O que é um agitador cultural?

Nestes tempos loucos e medíocres, em que nada é tudo e tudo é nada, qualquer imbecil, homem ou mulher, acha-se no direito de se intitular “agitador cultural”. Em primeiro lugar, what the hell quer dizer “agitador cultural”? Seria alguém que usa a cultura para se agitar? Seria um mero divulgador com nome moderno? Seria uma versão hodierna do antigo “agent provocateur”, expressão francesa geralmente ligada a policiais infiltrados em setores a serem investigados? Who knows!.

A semana passada fui contragosto a uma noite de autógrafos em que o escritor, nulidade em todos os departamentos, lançou um romance cujo nome não vou declinar para não deixá-lo embaraçado, se bem que duvido que ele seja capaz de se embaraçar. Se assim fosse, não teria lançado o livro em primeiro lugar.

Senti-me forçado a comparecer porque quem me enviou o convite sabia de todos os dados importantes a meu respeito. Foi o que aguçou minha curiosidade. Além do nome e, logo abaixo, a nefanda expressão “agitador cultural”.

Não vou aborrecer meus leitores com a noite de autógrafos, uma daquelas excruciantes sessões de egos conhecidos e desconhecidos e a habitual fauna anônima de papa-salgadinhos e vinhos de terceira linha. Confesso que passou pela minha mente o selvagem pensamento de conhecer o tal “agitador cultural”, só pelo desprazer de desmascará-lo. Felizmente não passou de um fugaz pensamento.

Todo esse intróito teve o objetivo transportar o leitor aos meus tempos na Universidade da Califórnia, em Berkeley. Foram anos iluminados, longe desta inacreditável América Latina, e também duríssimos, durante meu duplo mestrado, em sociologia e literatura.

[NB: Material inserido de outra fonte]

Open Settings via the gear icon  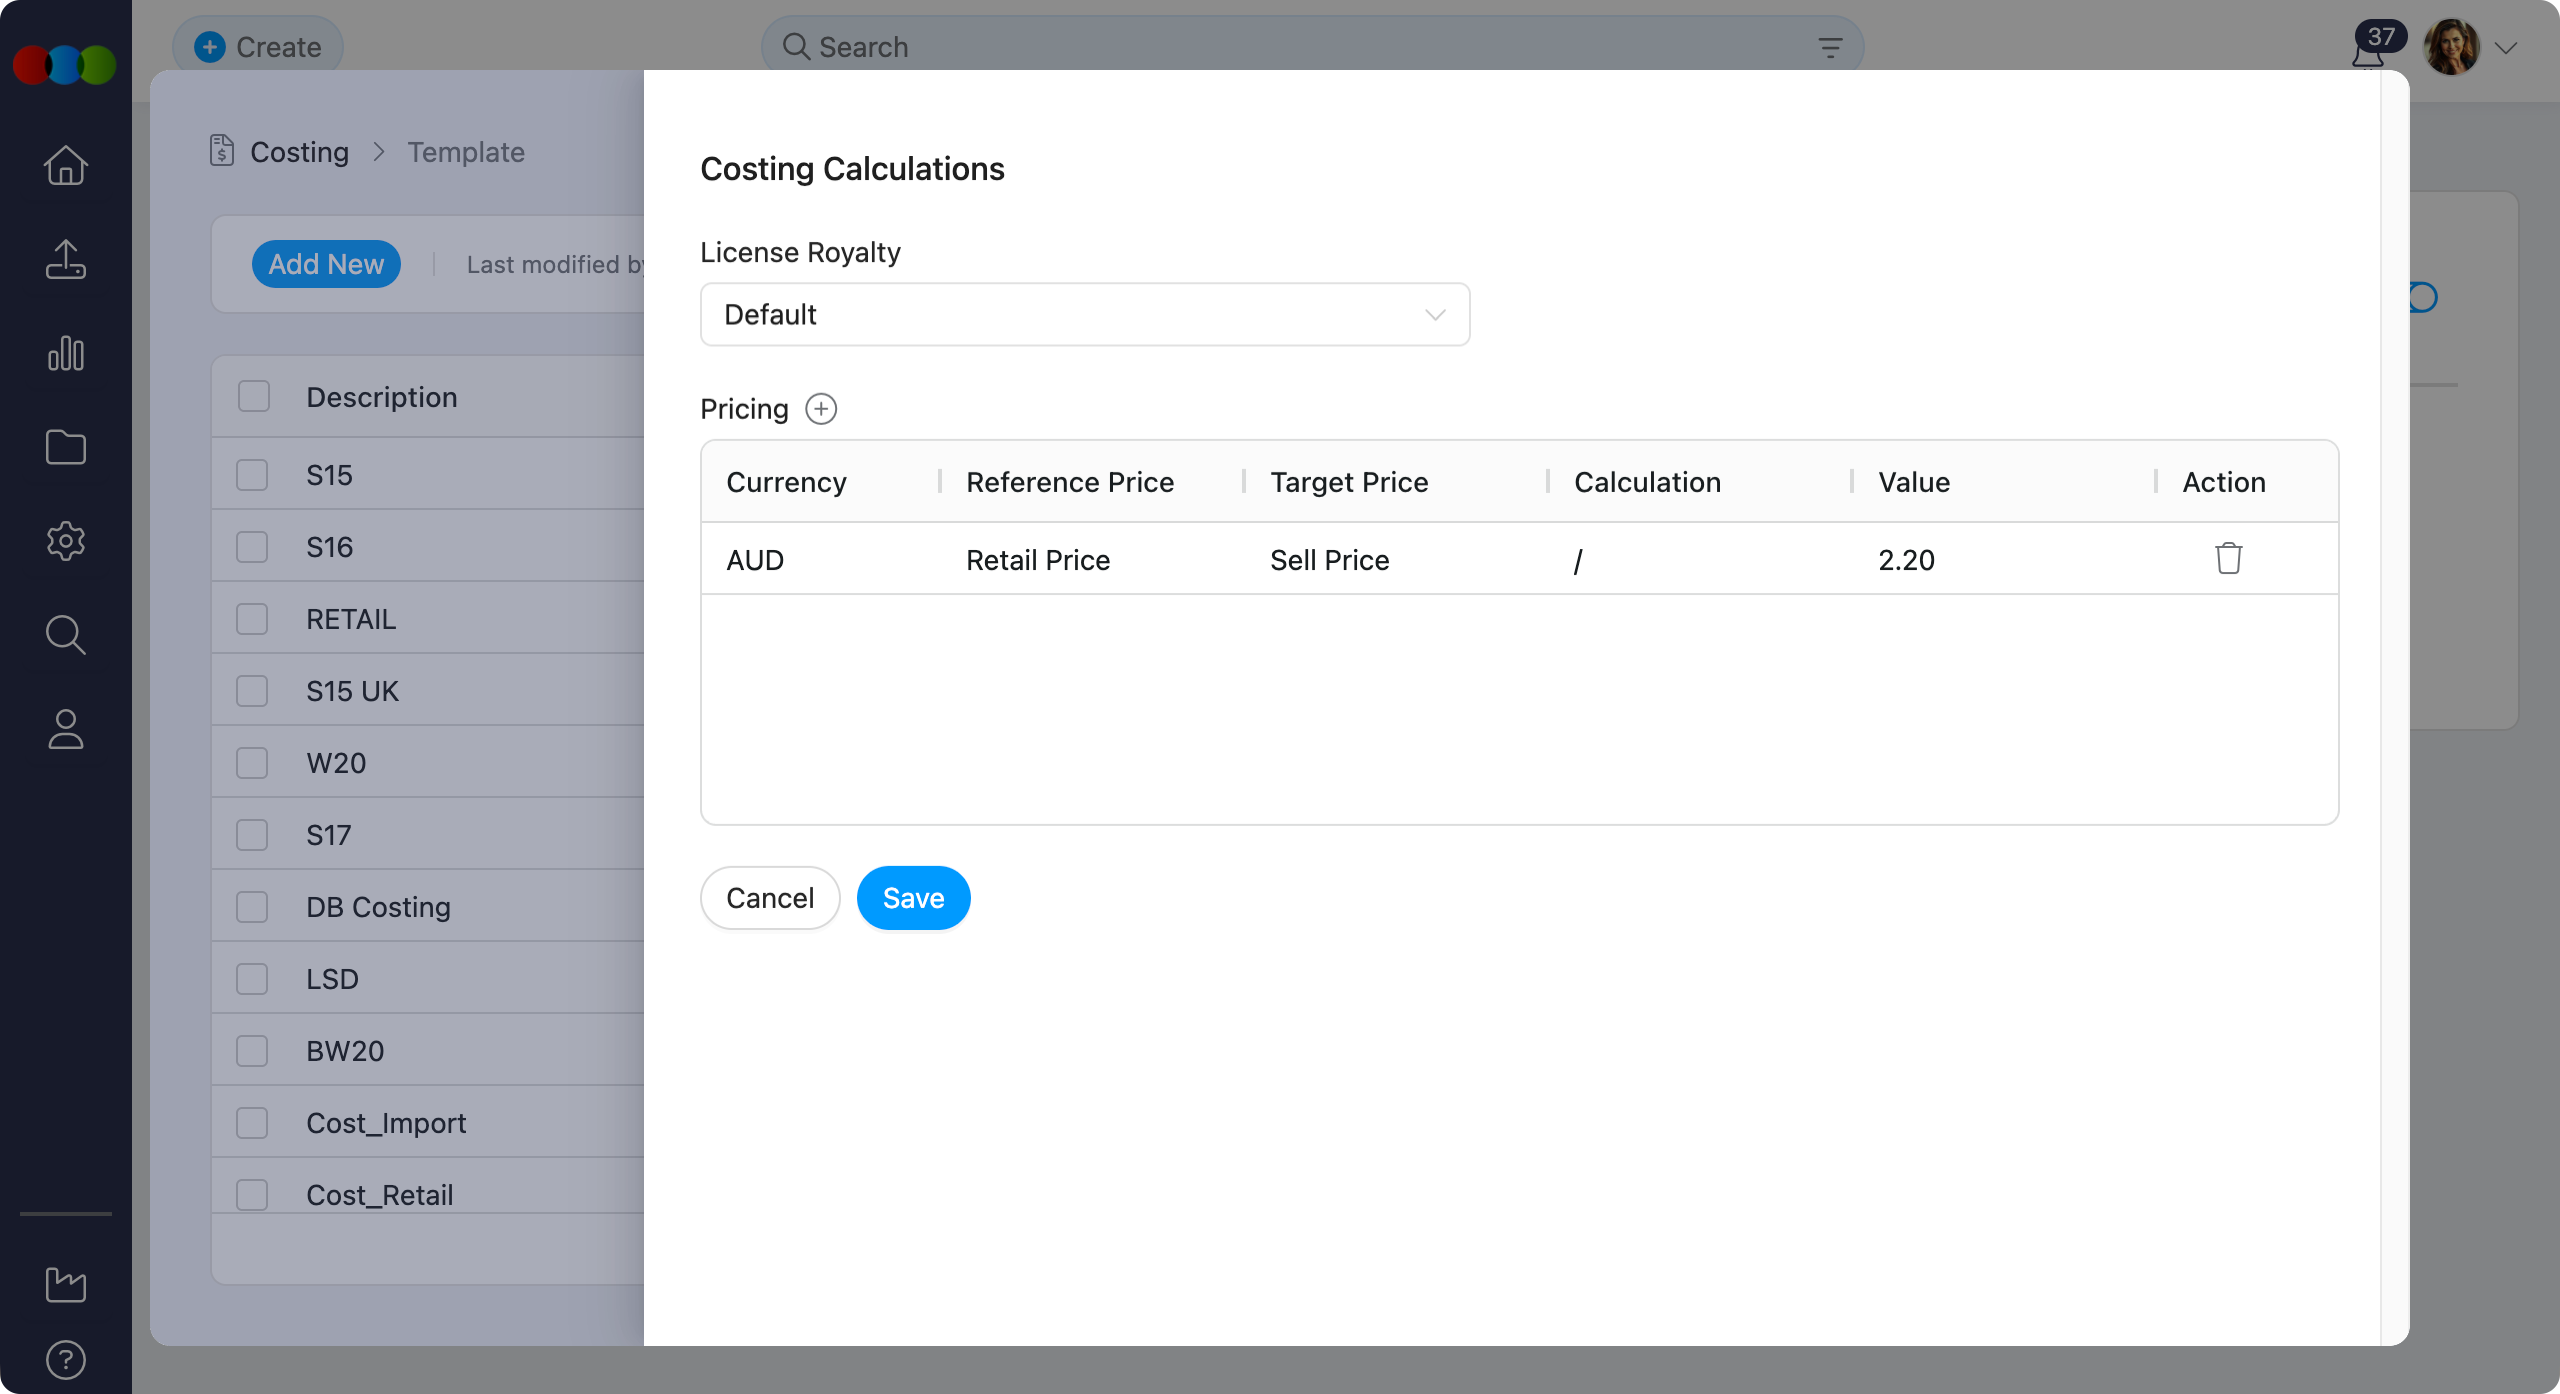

Foi quando conheci John Ashley Rhett Wilkes Butler, cujo nome, de secular e nobre linhagem sulista, era tão longo como a sua cultura. Ele, sim, era um agitador cultural. Íntimo de metade da intelligentsia americana, conhecia praticamente todos os astros de Hollywood, fora casado cinco vezes, uma delas com a notável poetisa húngara Yakova Borjú, e não tinha descanso com as estudantes do campus, que lhe caíam aos pés. Butler estava sempre na linha de frente do sexo, dos debates, protestos e passeatas, alguns explosivos e violentos, que inflamaram Berkeley naqueles anos, em que os americanos eram ainda contestadores e na vanguarda cultural, social e política.

“Os homens, cordeiros em credulidade,são lobos em conformismo”, frase do poeta Carl Van Doren, era o credo e estandarte que Butler citava sempre para fustigar indecisos e acomodados.

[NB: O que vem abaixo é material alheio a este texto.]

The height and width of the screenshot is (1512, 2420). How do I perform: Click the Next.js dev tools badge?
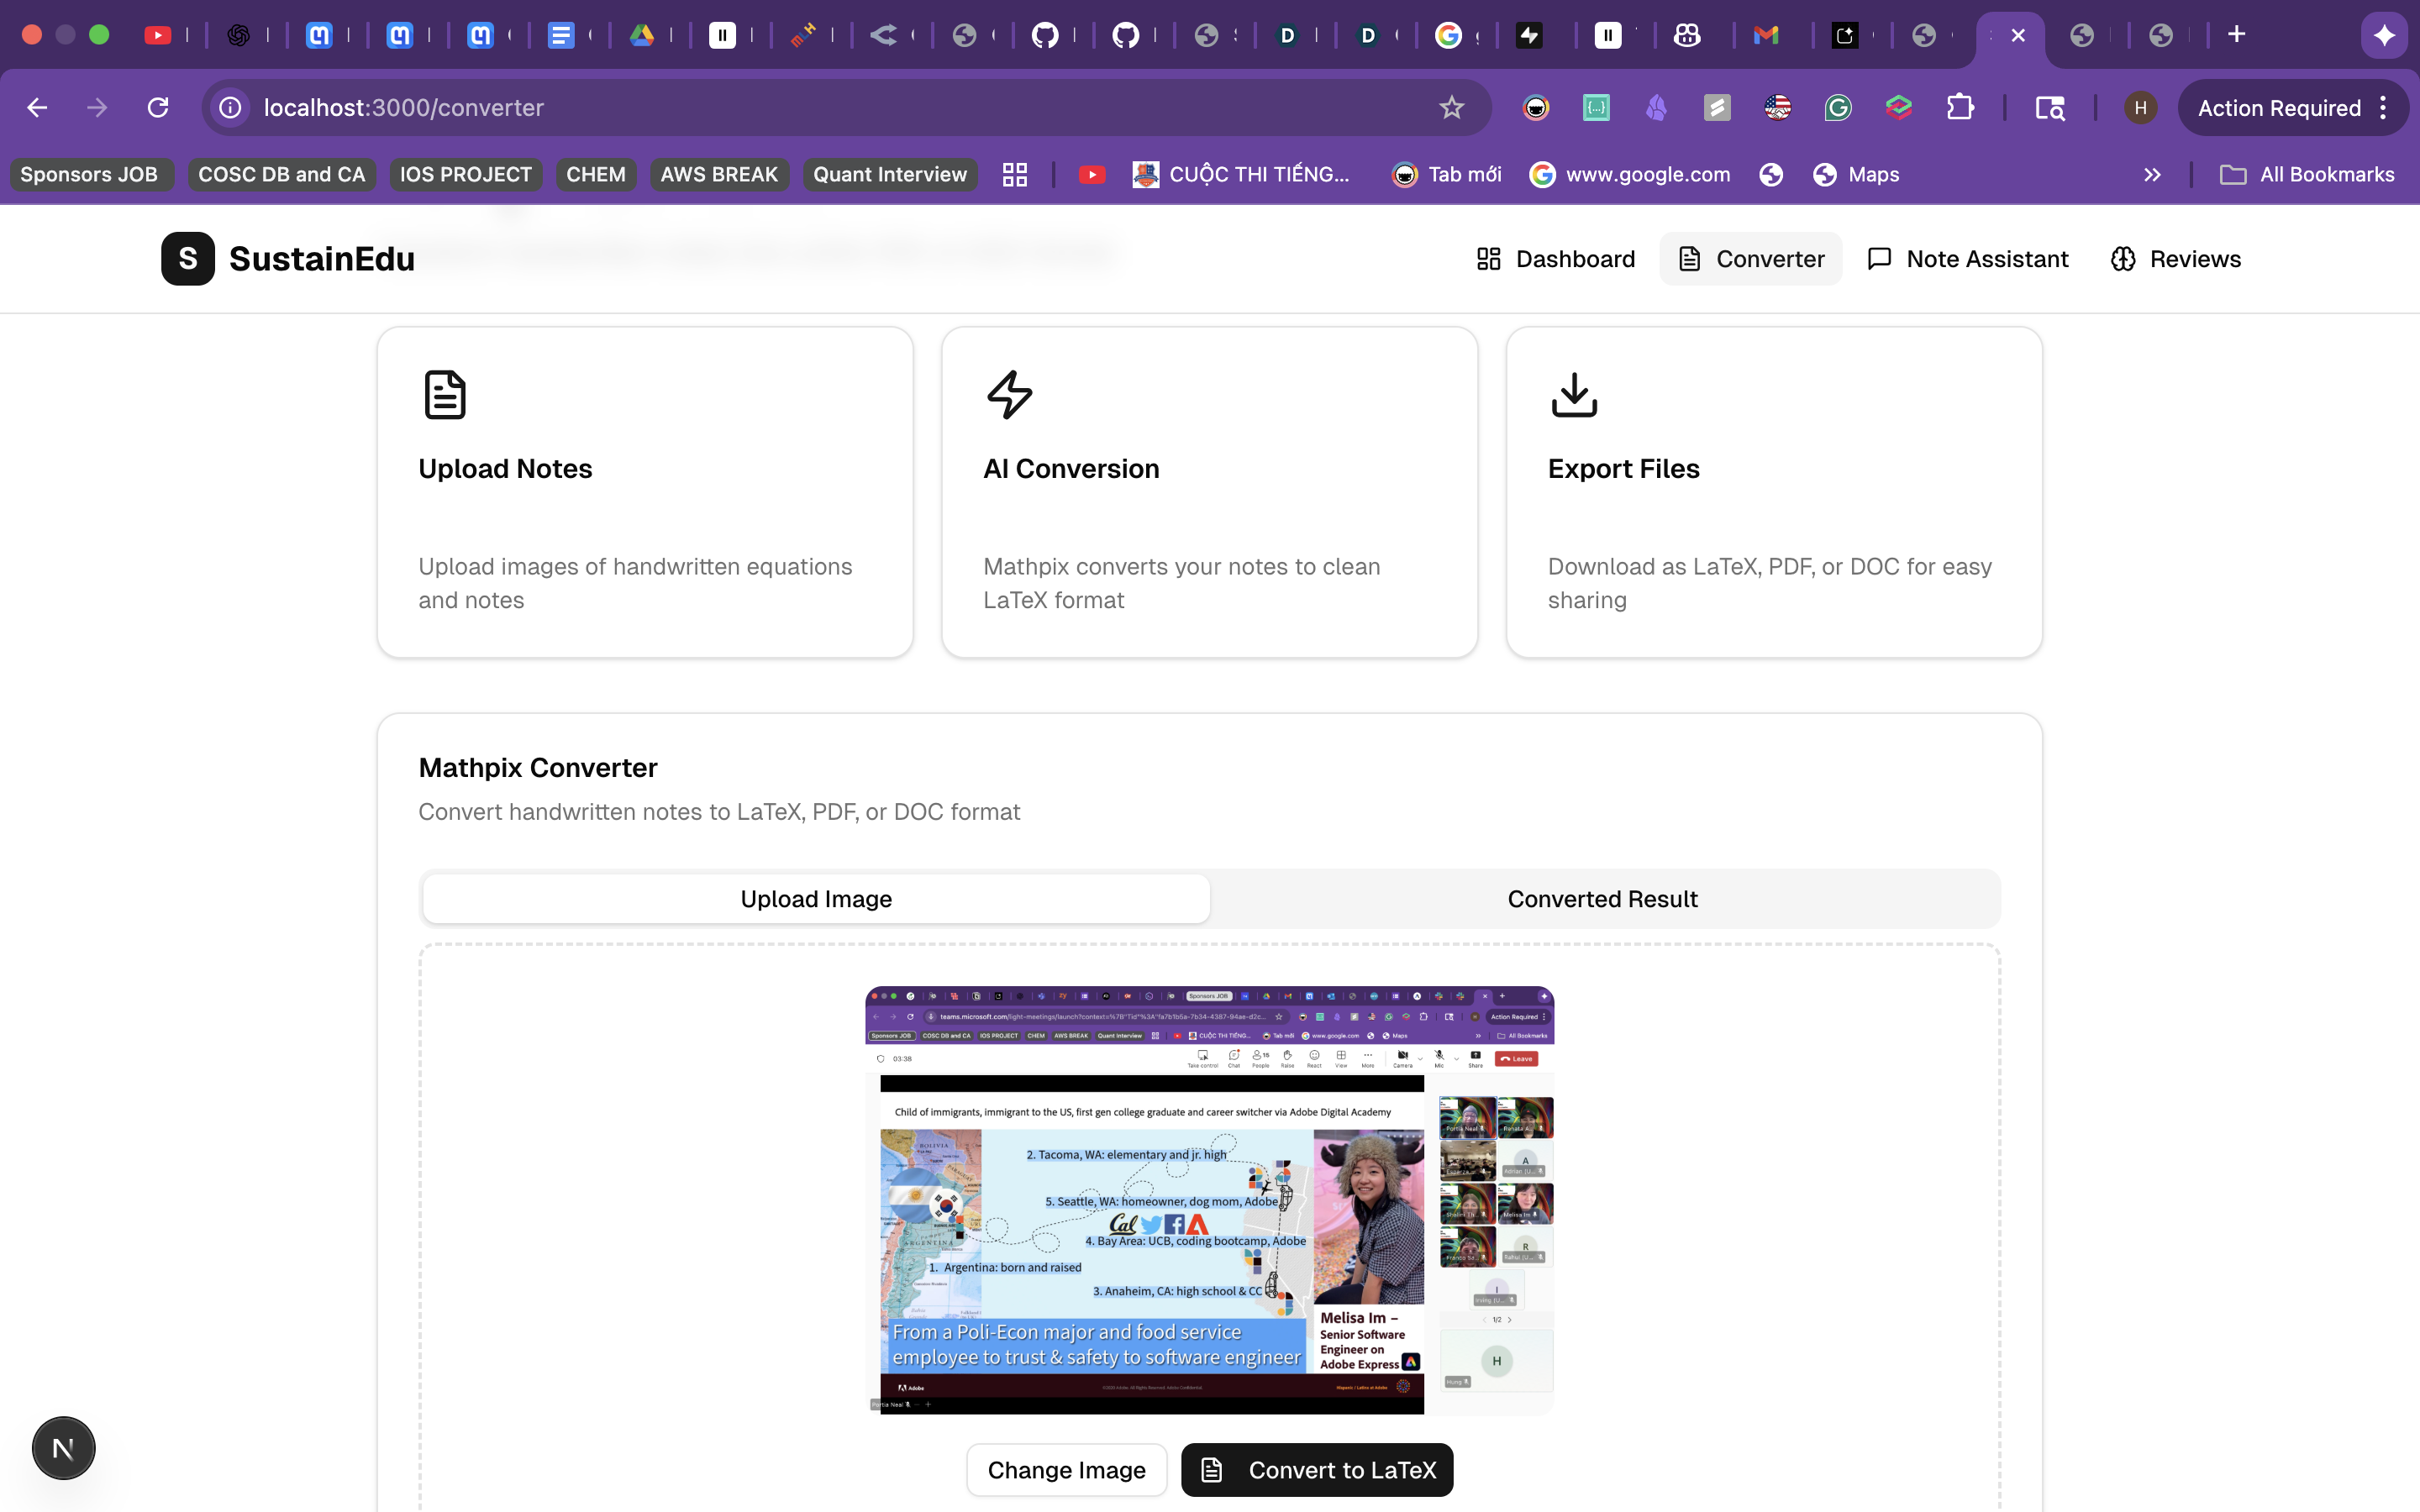63,1447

Convivi em proveitosa amizade com ele durante cinco anos. De repente, desapareceu. Fui reencontrá-lo, tempos depois, mas só numa fotografia de primeira página no New York Times, ao lado de ninguém menos que Richard Nixon, que disputava a presidência. Foi um choque. Então me ocorreu: sendo quem era, aposto que Butler se engajou na campanha sem qualquer convicção política ou ideológica, só pelo prazer e desafio de tentar agitar culturalmente o governo republicano. Infelizmente, não conseguiu, como se sabe.